
    I've heard a lot of great things about Wax bath therapy | Side-effects, uses | Versus Arthritis, it might be worth looking into.

    Pleased you are feeling a little more empowered after physio appt.

    Best wishes


  • Dide
    Dide Member Posts: 5

    My husband worries about me and trys to do as much for me as possible. However I want to do as much for myself and sometimes get frustrated when he takes over from me. Last evening I was watering the garden and went indoors for something and when I came out he had taken over!

    I said let me do it, and he said he was only trying to help. I walked off! Luckily I play the recorder and he can't, so I played for much longer that I should have to calm my frustrations. Good for my hands too.

  • stickywicket
    stickywicket Member Posts: 27,686

    I was chatting to a friednd this morning. We've both had inflammatory arthritis for years and she's in a flare. I'm having a few problems too right now and we both have lovely husbands who are willingly taking up the slack in housework. We agreed how lucky we were and how irritating it is😉

    I've cherished my independence most of my life. When i was first diagnosed, my mother would have wrapped me up in cotton wool but i was 15 and had the usual things I wanted to do. So I did them. However, she was great when i flared after both pregnancies.

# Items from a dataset
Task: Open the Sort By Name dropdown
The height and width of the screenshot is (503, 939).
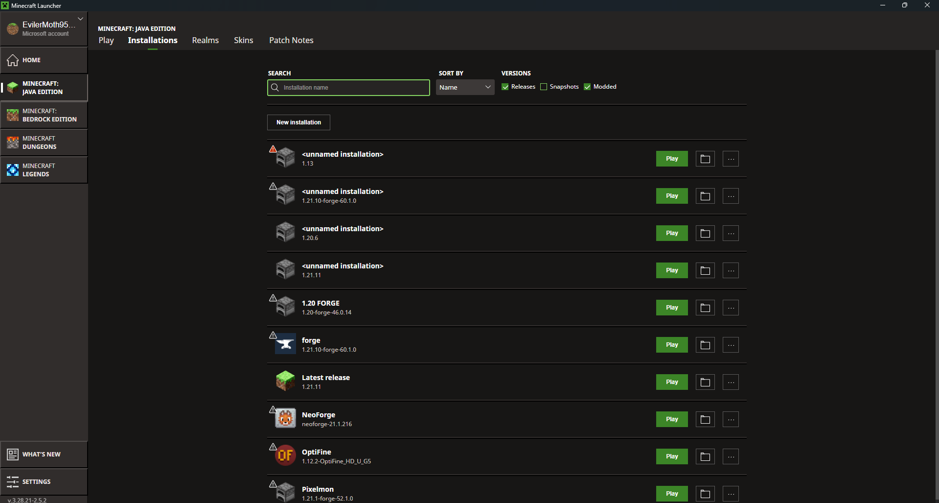Action: tap(464, 87)
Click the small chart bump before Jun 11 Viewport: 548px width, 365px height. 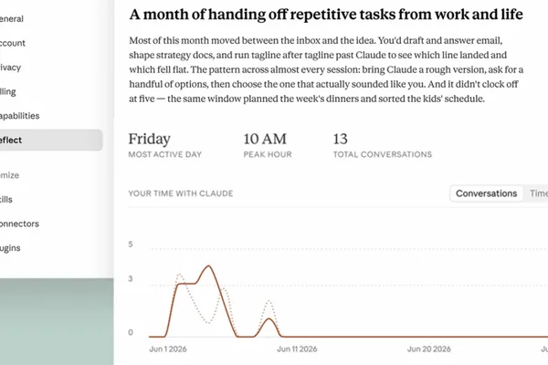point(269,318)
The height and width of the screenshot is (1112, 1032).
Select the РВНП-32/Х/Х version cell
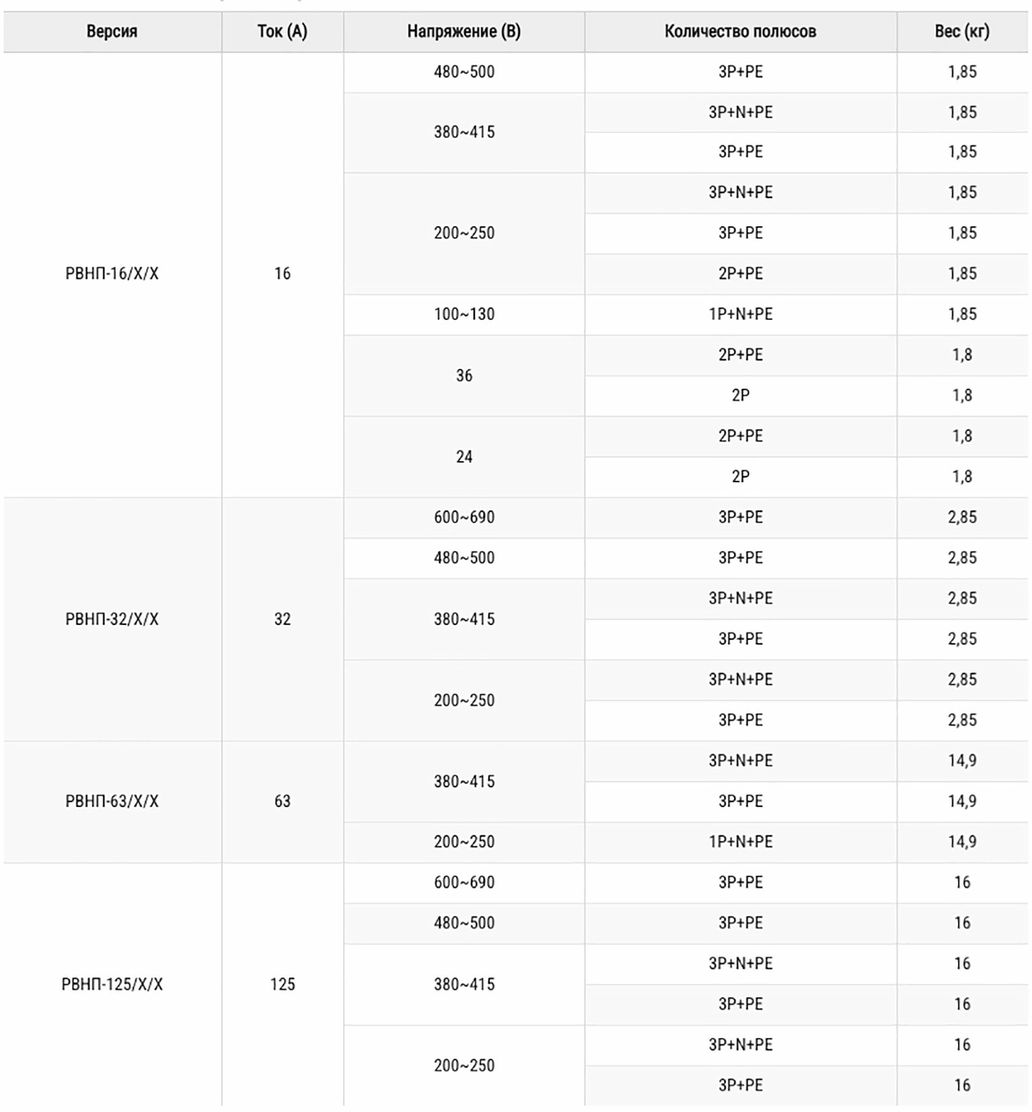pyautogui.click(x=112, y=619)
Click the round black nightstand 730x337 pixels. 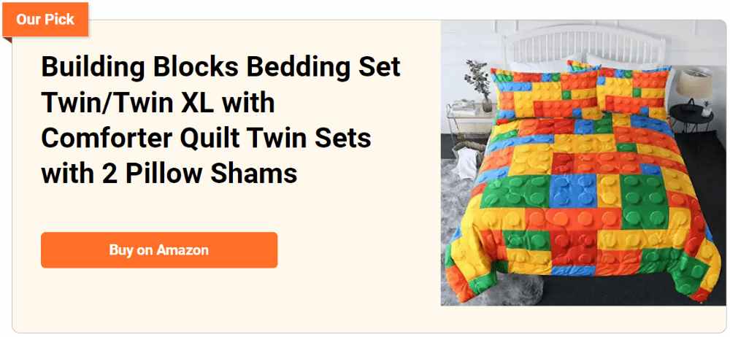691,117
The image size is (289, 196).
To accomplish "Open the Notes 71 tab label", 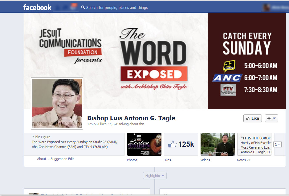I will click(243, 160).
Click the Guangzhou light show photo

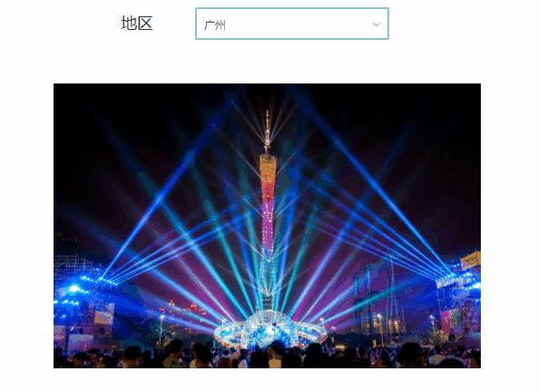click(x=267, y=226)
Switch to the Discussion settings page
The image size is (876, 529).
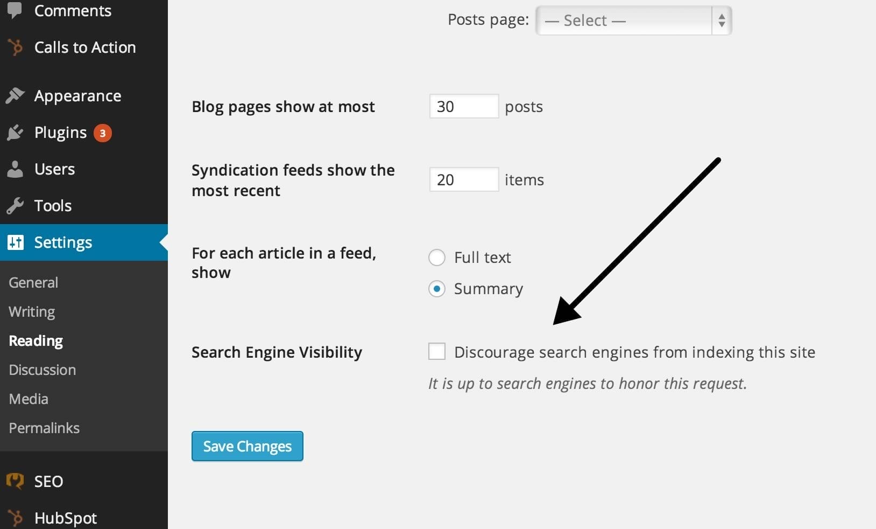point(42,370)
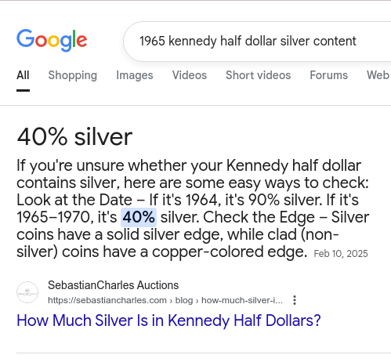The width and height of the screenshot is (391, 362).
Task: Go to the Videos tab
Action: [190, 75]
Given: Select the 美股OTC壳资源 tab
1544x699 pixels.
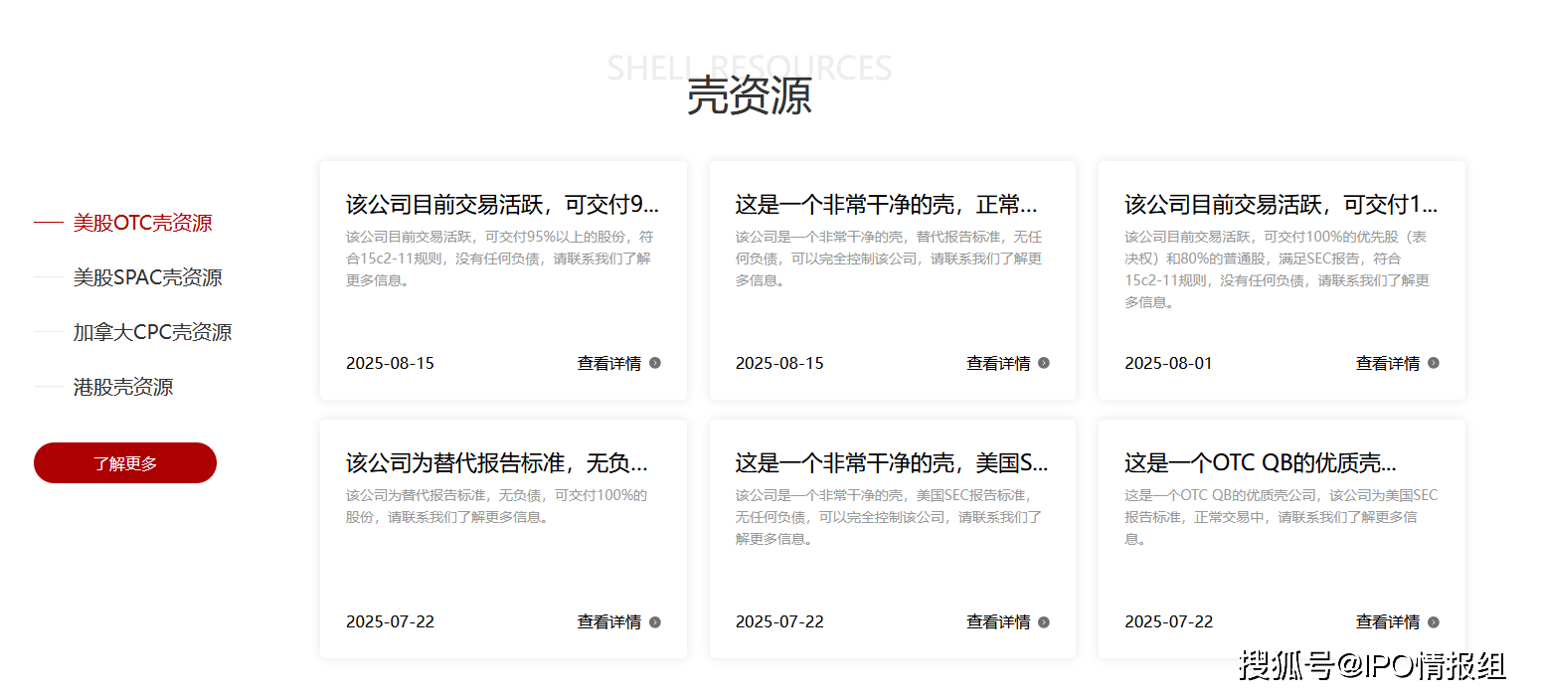Looking at the screenshot, I should pos(142,223).
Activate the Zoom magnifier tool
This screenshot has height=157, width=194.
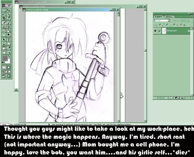(8, 52)
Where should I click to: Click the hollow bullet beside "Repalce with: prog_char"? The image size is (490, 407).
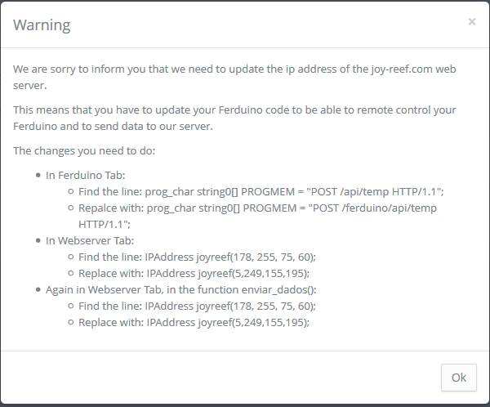71,208
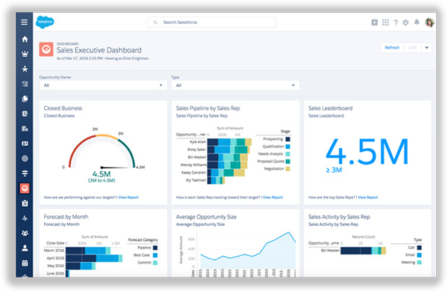
Task: Expand the Opportunity Owner filter dropdown
Action: [x=103, y=85]
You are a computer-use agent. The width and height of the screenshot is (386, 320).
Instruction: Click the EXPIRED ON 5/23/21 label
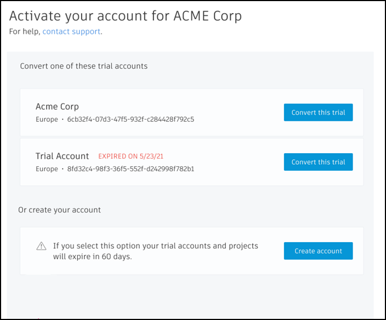click(x=130, y=156)
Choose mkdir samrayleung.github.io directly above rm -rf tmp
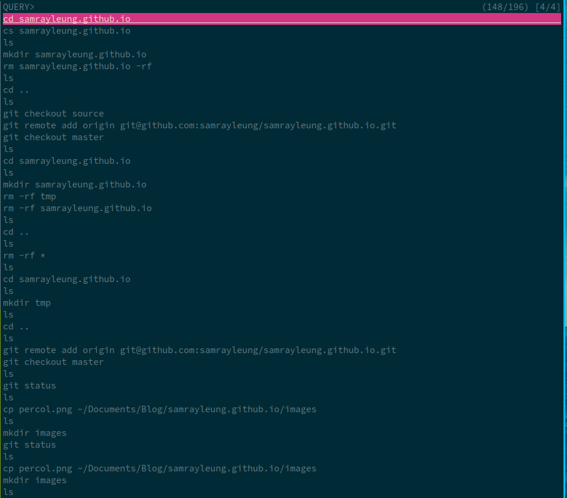567x498 pixels. pyautogui.click(x=74, y=185)
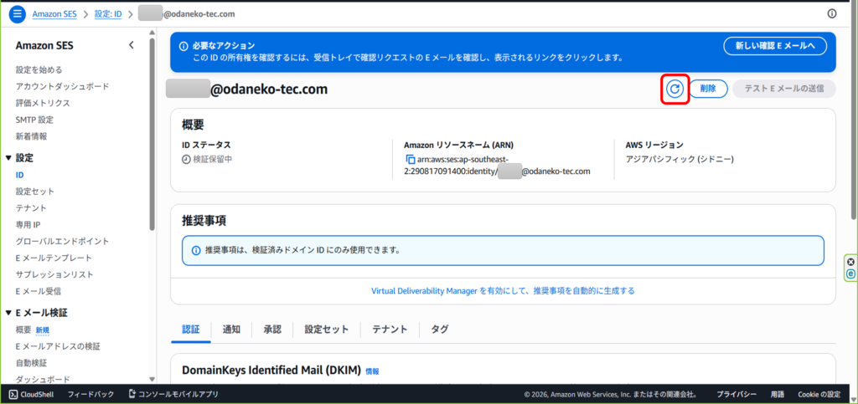858x404 pixels.
Task: Select 設定セット in the sidebar
Action: (x=35, y=192)
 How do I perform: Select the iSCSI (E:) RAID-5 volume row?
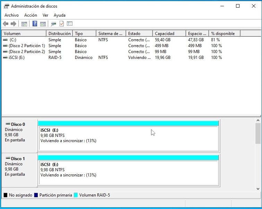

# TASKS
(1) From the forum posts, copy word for word the stretch from "Pleased you are" through "had taken over!".
(2) Summarize the forum posts in two sentences.

# TASK-BY-TASK RESULTS
(1)
Pleased you are feeling a little more empowered after physio appt.

    Best wishes


  • Dide
    Dide Member Posts: 5

    My husband worries about me and trys to do as much for me as possible. However I want to do as much for myself and sometimes get frustrated when he takes over from me. Last evening I was watering the garden and went indoors for something and when I came out he had taken over!

(2) Dide wants to do as much as possible without help and gets frustrated when Dide's worried husband takes over, as he did with watering the garden, and afterward Dide played the recorder to calm down. stickywicket and a friend, who both have inflammatory arthritis, agreed that their husbands willingly taking up the housework made them lucky but was also irritating, and stickywicket has cherished independence since being diagnosed at 15.